The May 2024 change to the Centers for Medicare and Medicaid Services (CMS) resubmission policy remains a point of confusion due to the many differing interpretations of which items or services are included for reimbursement in a bundled payment.

FHAS recently obtained clarification from CMS that will allow us to proceed with processing disputes.

The following policy and instructions should help clarify the matter.

Policy

FHAS requests that a statement be provided to us indicating which option best describes your billing practices. An authorized representative must designate one of the two bundling statements:

Statement 1

When [Issuer’s Name] has an allowed amount allocated to only one item or service, the allowed amount is only meant to be applied to that one item or service and should not be applied to other items and/or services listed on the claim.

Implications

This option would disallow any provider from submitting a single claim that contains only one item or service with an allowed amount greater than $0 to be disputed in the Federal IDR process as a bundled dispute for the entire claim amount.

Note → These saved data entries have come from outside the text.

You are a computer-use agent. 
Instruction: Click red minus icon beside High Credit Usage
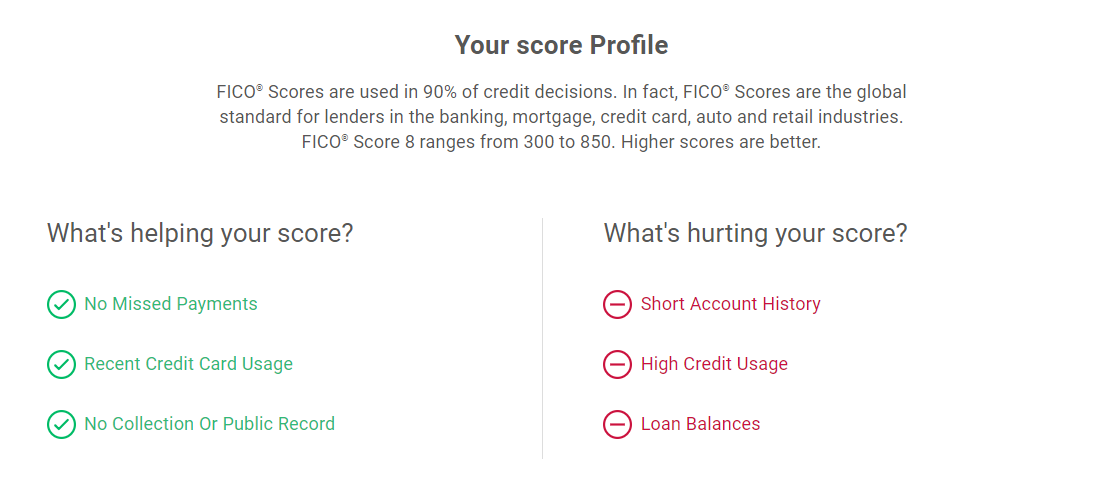pyautogui.click(x=617, y=365)
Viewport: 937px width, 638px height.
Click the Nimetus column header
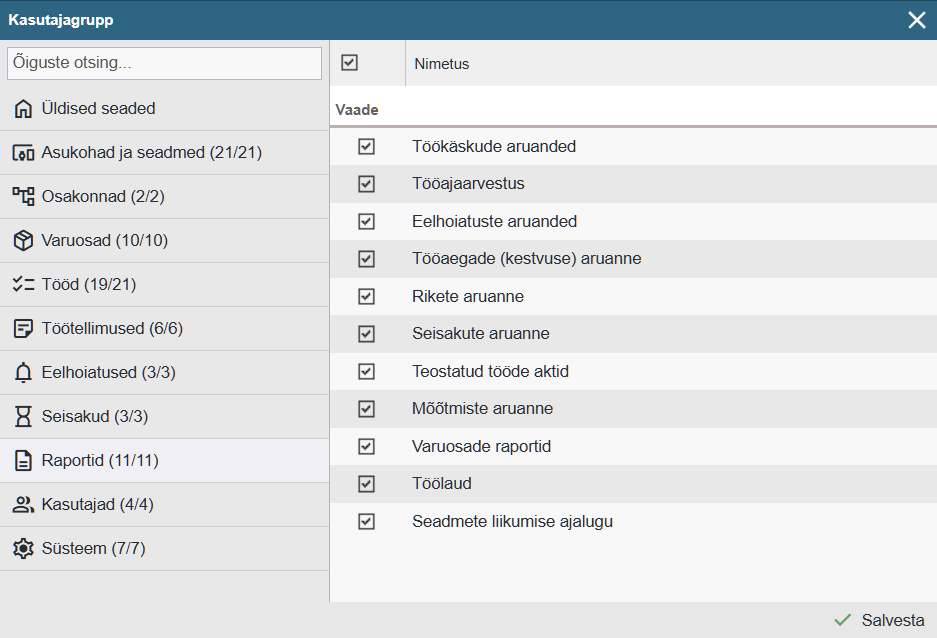point(442,64)
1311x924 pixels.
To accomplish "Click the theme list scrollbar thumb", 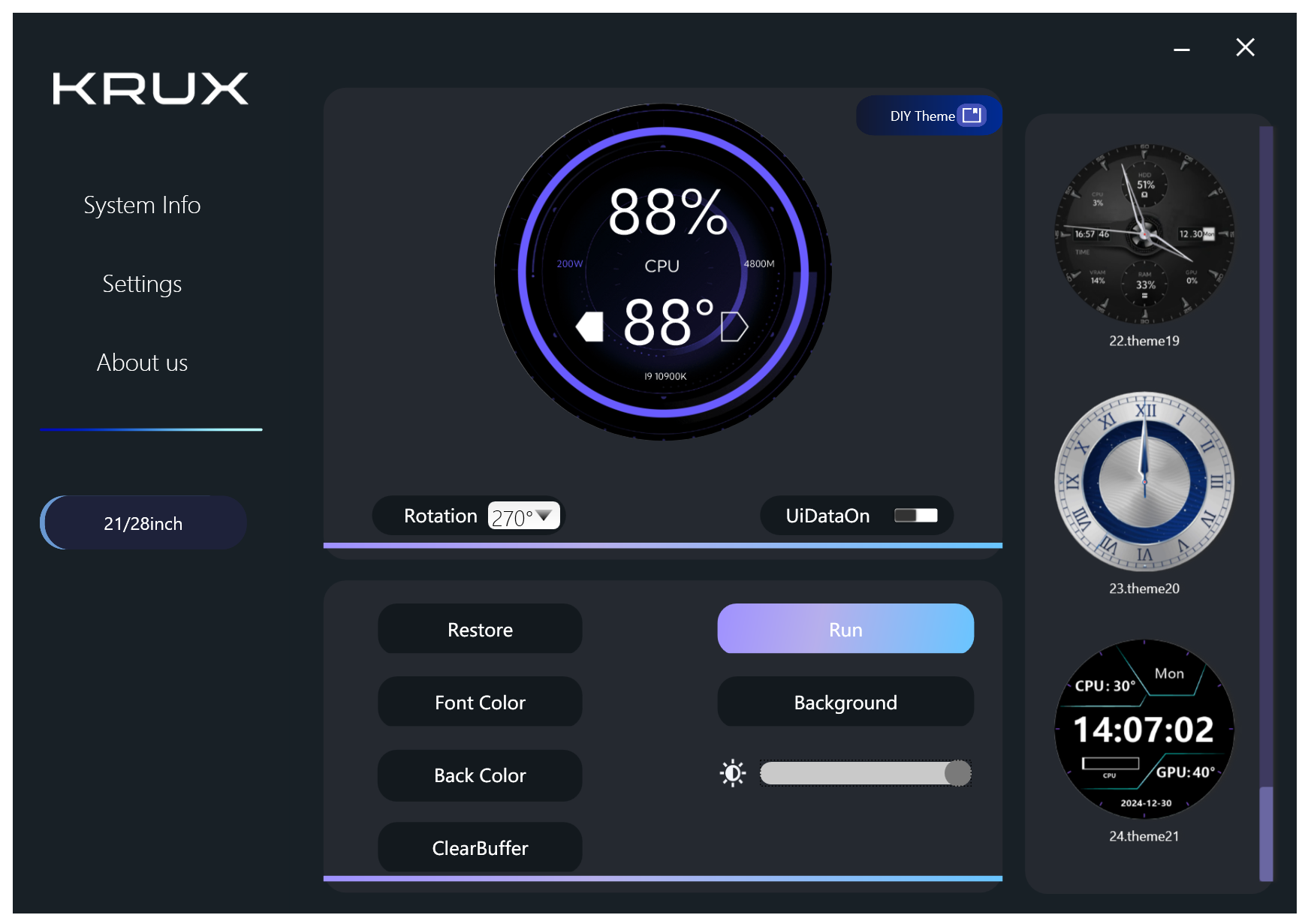I will [x=1266, y=833].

This would require providers to submit multiple single disputes containing only one item or service for all item(s) and/or service(s) that the provider wishes to dispute. It would not disallow providers from submitting a single claim under the Federal IDR process as a batched dispute.

Statement 2

When [Issuer’s Name] has an allowed amount allocated to only one item or service, the allowed amount is meant to be applied to all item(s) and/or service(s), regardless of the EOB stating $0 allowed for any given item or service on the claim.

Implications

This option would allow any provider to submit a single claim that contains only one item or service with an allowed amount greater than $0 to be disputed in the Federal IDR process as a bundled dispute for the entire claim amount.

This would require providers to submit only one bundled dispute containing all items and/or services for all items and/or services on a single claim.

Important to note

CMS does not allow for an entity to add DLIs that were not included in the original submission.

Parties must file every CPT within the CMS portal that they hope to dispute. For example, if a 99285 is filed by itself (with the intention of arbitrating all codes that happened during the service) the arbitrator will treat the service as a single submission, without considering the subsequent services that occurred while within the emergency room.

Conclusion 

Statements can be emailed to IDRE@fhas.com with the Subject: “Bundling Policy Response.” Until a statement is received, FHAS, as directed by CMS, will process the dispute under the interpretation that the allowed amount is meant to be applied to all item(s) and/or service(s), regardless of the EOB stating $0 allowed for any given item or service on the claim.